C’est le père Serge Chadic, directeur de Caritas Haïti, qui officie pour notre petite communauté ce matin. Même dans l’urgence, on sent le besoin de faire un retour sur soi, de se poser. J’entends les prières et les chants. C’est dimanche.
Hier, c’étaient les funérailles de Mgr Serge Joseph Miot, l’archevêque de Port-au-Prince, et du vicaire général de la cathédrale, Mgr Charles Benoît, qu’on a retrouvé sous ses décombres. Plusieurs d’entre nous y sont allés. C’était un moment très fort pour nos amis de la Caritas. Le père Chadic en est revenu bouleversé. À travers ces personnalités de l’Église, on rendait aussi hommage à tous les morts qui se dissolvent doucement sous les décombres.

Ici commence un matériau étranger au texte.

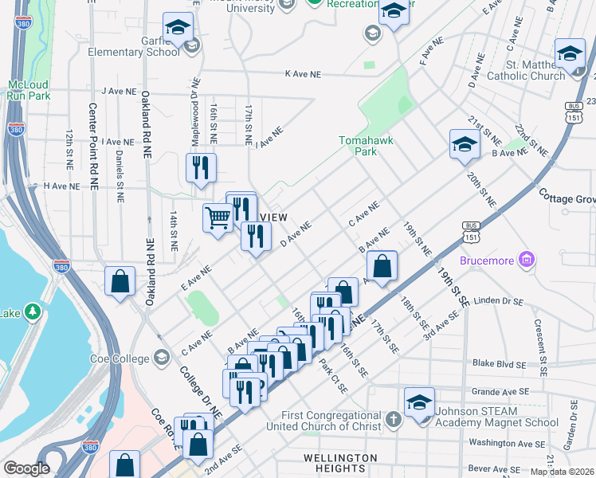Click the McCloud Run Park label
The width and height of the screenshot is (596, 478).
29,89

Voilà pour les morts. Nos morts à tous. Ceux qui ont survécu, eux, ils vivent. Ils vaquent à leurs affaires. Des femmes montent lentement la colline, leur lourd bokit d’eau sur la tête. Elles ont peut-être fait des kilomètres pour le trouver mais le principal défi n’est pas là. L’eau est disponible dans la capitale. Encore faut-il pouvoir la traiter pour qu’elle soit potable. La situation est très favorable à l’éclosion des maladies.
Caritas a installé des réservoirs souples pour la distribution de l’eau potable sur plusieurs sites déjà, mais y en a des centaines. À chaque jour un petit pas. À chaque jour le fardeau un peu plus lourd. Comme on dit par ici : «Tête chargée !».